This exercise needs the listing below duplicated exactly.

++++

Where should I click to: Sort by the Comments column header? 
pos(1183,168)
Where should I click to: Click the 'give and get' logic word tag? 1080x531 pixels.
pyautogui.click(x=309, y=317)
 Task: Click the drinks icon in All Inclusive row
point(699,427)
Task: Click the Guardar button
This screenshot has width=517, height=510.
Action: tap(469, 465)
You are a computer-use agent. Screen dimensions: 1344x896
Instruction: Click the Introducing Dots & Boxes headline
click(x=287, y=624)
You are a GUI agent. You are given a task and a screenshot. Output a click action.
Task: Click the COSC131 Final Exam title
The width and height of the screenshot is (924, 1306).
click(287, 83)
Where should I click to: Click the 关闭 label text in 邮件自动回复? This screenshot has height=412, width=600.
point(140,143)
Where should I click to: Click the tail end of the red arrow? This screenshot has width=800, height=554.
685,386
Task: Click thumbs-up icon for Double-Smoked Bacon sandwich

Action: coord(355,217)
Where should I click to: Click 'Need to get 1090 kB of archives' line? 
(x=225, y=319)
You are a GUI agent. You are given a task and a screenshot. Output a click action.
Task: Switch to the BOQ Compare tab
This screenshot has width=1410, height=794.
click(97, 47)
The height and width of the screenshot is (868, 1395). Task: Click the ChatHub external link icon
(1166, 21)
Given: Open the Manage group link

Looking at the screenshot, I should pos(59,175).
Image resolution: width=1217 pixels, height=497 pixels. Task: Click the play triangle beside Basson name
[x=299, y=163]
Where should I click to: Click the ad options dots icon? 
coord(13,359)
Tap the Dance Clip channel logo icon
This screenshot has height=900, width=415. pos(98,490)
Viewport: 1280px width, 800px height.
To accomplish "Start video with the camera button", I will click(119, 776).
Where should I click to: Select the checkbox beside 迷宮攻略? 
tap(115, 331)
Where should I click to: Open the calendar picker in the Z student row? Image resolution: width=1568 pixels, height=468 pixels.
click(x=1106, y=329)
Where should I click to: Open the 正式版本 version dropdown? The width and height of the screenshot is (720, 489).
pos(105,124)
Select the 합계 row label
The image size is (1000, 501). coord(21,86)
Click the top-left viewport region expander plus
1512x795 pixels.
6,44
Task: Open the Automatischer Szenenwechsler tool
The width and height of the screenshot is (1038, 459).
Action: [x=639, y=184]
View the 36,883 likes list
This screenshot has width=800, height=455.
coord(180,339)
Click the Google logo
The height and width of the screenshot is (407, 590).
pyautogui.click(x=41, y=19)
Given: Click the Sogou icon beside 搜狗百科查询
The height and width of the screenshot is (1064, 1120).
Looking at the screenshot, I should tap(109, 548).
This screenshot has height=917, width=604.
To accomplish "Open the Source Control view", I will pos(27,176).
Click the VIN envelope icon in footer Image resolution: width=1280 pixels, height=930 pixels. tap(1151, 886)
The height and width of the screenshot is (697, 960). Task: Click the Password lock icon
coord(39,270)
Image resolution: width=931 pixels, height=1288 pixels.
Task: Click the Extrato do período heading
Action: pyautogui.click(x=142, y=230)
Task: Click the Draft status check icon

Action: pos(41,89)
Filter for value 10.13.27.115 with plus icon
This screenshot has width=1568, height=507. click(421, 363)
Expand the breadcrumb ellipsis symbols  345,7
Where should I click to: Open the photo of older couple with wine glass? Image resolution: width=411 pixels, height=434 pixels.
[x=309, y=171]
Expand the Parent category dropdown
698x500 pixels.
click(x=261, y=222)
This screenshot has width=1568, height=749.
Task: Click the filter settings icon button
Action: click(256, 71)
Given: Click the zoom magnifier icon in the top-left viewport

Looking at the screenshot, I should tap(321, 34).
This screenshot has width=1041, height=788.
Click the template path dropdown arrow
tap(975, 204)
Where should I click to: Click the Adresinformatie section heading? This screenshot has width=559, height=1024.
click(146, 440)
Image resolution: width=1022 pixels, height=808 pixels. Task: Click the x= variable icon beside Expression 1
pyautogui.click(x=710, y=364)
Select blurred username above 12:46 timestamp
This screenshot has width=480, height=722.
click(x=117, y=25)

++++

* **Answer below**:
Where should I click to: Sort by the Comments column header? 
pos(1183,168)
Where should I click to: Click the 'give and get' logic word tag? 1080x531 pixels.
pyautogui.click(x=309, y=317)
 Task: Click the drinks icon in All Inclusive row
point(699,427)
Task: Click the Guardar button
This screenshot has width=517, height=510.
Action: tap(469, 465)
You are a computer-use agent. Screen dimensions: 1344x896
Instruction: Click the Introducing Dots & Boxes headline
click(x=287, y=624)
You are a GUI agent. You are given a task and a screenshot. Output a click action.
Task: Click the COSC131 Final Exam title
The width and height of the screenshot is (924, 1306).
click(287, 83)
Where should I click to: Click the 关闭 label text in 邮件自动回复? This screenshot has height=412, width=600.
point(140,143)
Where should I click to: Click the tail end of the red arrow? This screenshot has width=800, height=554.
685,386
Task: Click thumbs-up icon for Double-Smoked Bacon sandwich

Action: coord(355,217)
Where should I click to: Click 'Need to get 1090 kB of archives' line? 
(x=225, y=319)
You are a GUI agent. You are given a task and a screenshot. Output a click action.
Task: Switch to the BOQ Compare tab
This screenshot has width=1410, height=794.
click(97, 47)
The height and width of the screenshot is (868, 1395). Task: Click the ChatHub external link icon
(1166, 21)
Given: Open the Manage group link

Looking at the screenshot, I should pos(59,175).
Image resolution: width=1217 pixels, height=497 pixels. Task: Click the play triangle beside Basson name
[x=299, y=163]
Where should I click to: Click the ad options dots icon? 
coord(13,359)
Tap the Dance Clip channel logo icon
This screenshot has height=900, width=415. pos(98,490)
Viewport: 1280px width, 800px height.
To accomplish "Start video with the camera button", I will click(119, 776).
Where should I click to: Select the checkbox beside 迷宮攻略? 
tap(115, 331)
Where should I click to: Open the calendar picker in the Z student row? Image resolution: width=1568 pixels, height=468 pixels.
click(x=1106, y=329)
Where should I click to: Open the 正式版本 version dropdown? The width and height of the screenshot is (720, 489).
pos(105,124)
Select the 합계 row label
The image size is (1000, 501). coord(21,86)
Click the top-left viewport region expander plus
1512x795 pixels.
6,44
Task: Open the Automatischer Szenenwechsler tool
The width and height of the screenshot is (1038, 459).
Action: [x=639, y=184]
View the 36,883 likes list
This screenshot has width=800, height=455.
coord(180,339)
Click the Google logo
The height and width of the screenshot is (407, 590).
pyautogui.click(x=41, y=19)
Given: Click the Sogou icon beside 搜狗百科查询
The height and width of the screenshot is (1064, 1120).
Looking at the screenshot, I should tap(109, 548).
This screenshot has height=917, width=604.
To accomplish "Open the Source Control view", I will pos(27,176).
Click the VIN envelope icon in footer Image resolution: width=1280 pixels, height=930 pixels. tap(1151, 886)
The height and width of the screenshot is (697, 960). Task: Click the Password lock icon
coord(39,270)
Image resolution: width=931 pixels, height=1288 pixels.
Task: Click the Extrato do período heading
Action: pyautogui.click(x=142, y=230)
Task: Click the Draft status check icon

Action: pos(41,89)
Filter for value 10.13.27.115 with plus icon
This screenshot has width=1568, height=507. click(421, 363)
Expand the breadcrumb ellipsis symbols  345,7
Where should I click to: Open the photo of older couple with wine glass? Image resolution: width=411 pixels, height=434 pixels.
[x=309, y=171]
Expand the Parent category dropdown
698x500 pixels.
click(x=261, y=222)
This screenshot has width=1568, height=749.
Task: Click the filter settings icon button
Action: click(256, 71)
Given: Click the zoom magnifier icon in the top-left viewport

Looking at the screenshot, I should tap(321, 34).
This screenshot has width=1041, height=788.
Click the template path dropdown arrow
tap(975, 204)
Where should I click to: Click the Adresinformatie section heading? This screenshot has width=559, height=1024.
click(146, 440)
Image resolution: width=1022 pixels, height=808 pixels. Task: Click the x= variable icon beside Expression 1
pyautogui.click(x=710, y=364)
Select blurred username above 12:46 timestamp
This screenshot has width=480, height=722.
click(x=117, y=25)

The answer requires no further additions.